Against the context of Live Art - something that the Fringe does not contain in any large measure, but is the staple of Glasgow's new theatre scenes - The Shit is not exceptional. The nakedness of a solo female is familiar, since recent graduating shows from the RCS have followed the example of Nic Green and "celebrated" nudity. The monologue focuses on one individual's experience, another trope that has been played out in various pieces at the National Review of Life Art (now defunct). It is in the performance of The Shit that it takes on a surprising vitality: against the usual honesty and consciously unmannered style of the Live Artist, The Shit brings the tricks and theatricality of the trained actor.
The monologue dwells on three main themes: a woman's relationship to her father (he committed suicide, although her memory is of a man passionate about the nationalists who forged her country and disappointed by the state of the nation), to food (she diets to reduce her thighs, which are a symbol of her body anxiety) and success (for her, a role in an advert is the dream beginning to a career in media). Around these, other themes, including sexual disgust - rooted in an experience at school - and sacrifice are weaved into a despairing narrative that concludes in a sung version of the national anthem that takes its cues from Hendrix's reworking of The Star Spangled Banner and Diamanda Galas' distorted range.
The monologue does not only sketch out the horror of one life: it conjures a picture of an Italian society plagued by corruption, and the assumption of corruption. The celebrities assessed are suspected to have achieved their goals by sucking cock, and the fantasy ambitions of the heroine are described in terms of media attention. Talent is absent: instead, beauty, size and sacrifice are all that counts. When the heroine remembers her father's advice, that hard work and sacrifice will eventually win out, she translates it into sessions of cosmetic torture and a starvation diet.
The particular oppression of women is foregrounded, and the internal oppression of the heroine is presented clearly. Having lost any connection to her own well-being, she struggles against her status - constantly she calls herself "a small one", in regard to both her physical size and ability.
And for all the talk of the body, and a memorable interlude where her shit is examined and discovered to contain characters from her life and Italy's history, the nudity is rapidly irrelevant. It signifies honesty, in that time-worn Live Art tradition. Only when she covers herself, at the end, in an Italian flag, does it become meaningful beyond this. The applause for the monologue mocks the applause that the character hopesto achieve: dressed in a flag, she hides away the body, as if it is the disgust itself.

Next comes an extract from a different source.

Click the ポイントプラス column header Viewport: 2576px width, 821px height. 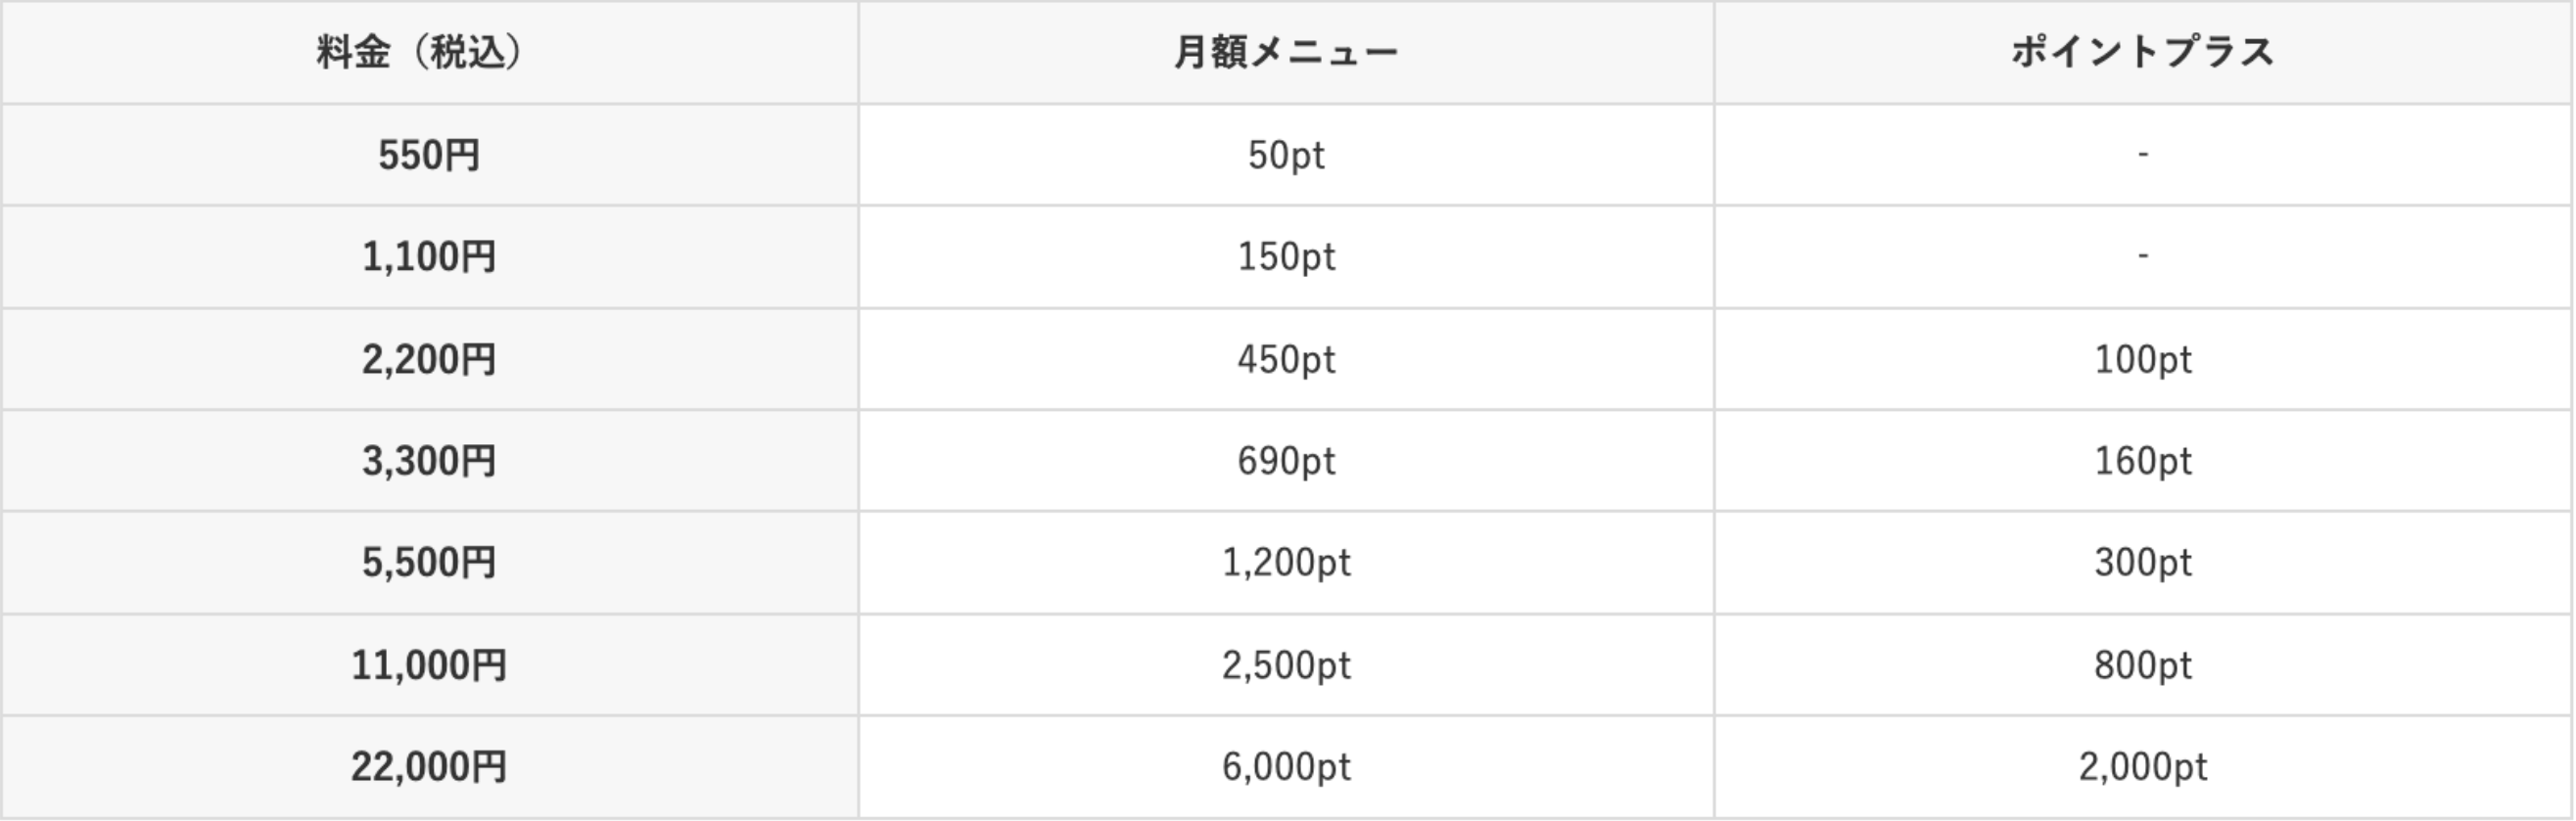coord(2143,52)
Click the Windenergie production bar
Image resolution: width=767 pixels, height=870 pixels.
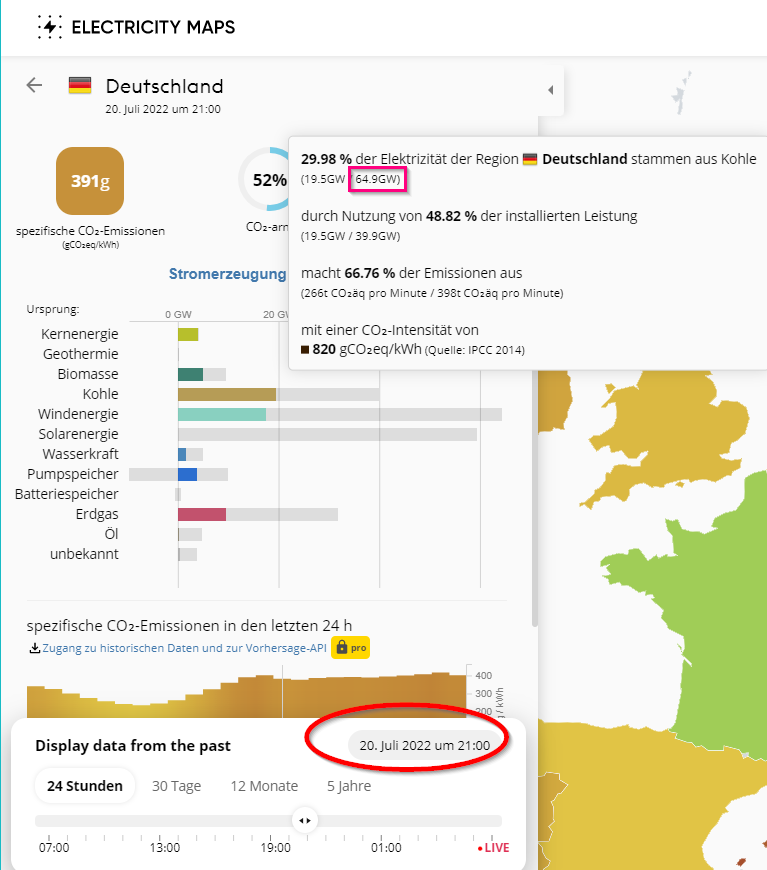pyautogui.click(x=222, y=414)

The Shit is undoubtedly powerful, clearly connecting the personal to the political. It is engaged with the politics of a country - and this need not be Italy - where appearance has overwhelmed substance. It questions the way that superficial culture, with its attention to surface, can destroy the interior life, reduce ambition and drive to trivial ends before the tremulous voice of the heroine spits out a defiance, mistaking it for a triumphant audition. It's also strangely old-fashioned, even familiar and safe in places: the power is not in the message but the way that it converts an intellectual understanding into an emotional experience.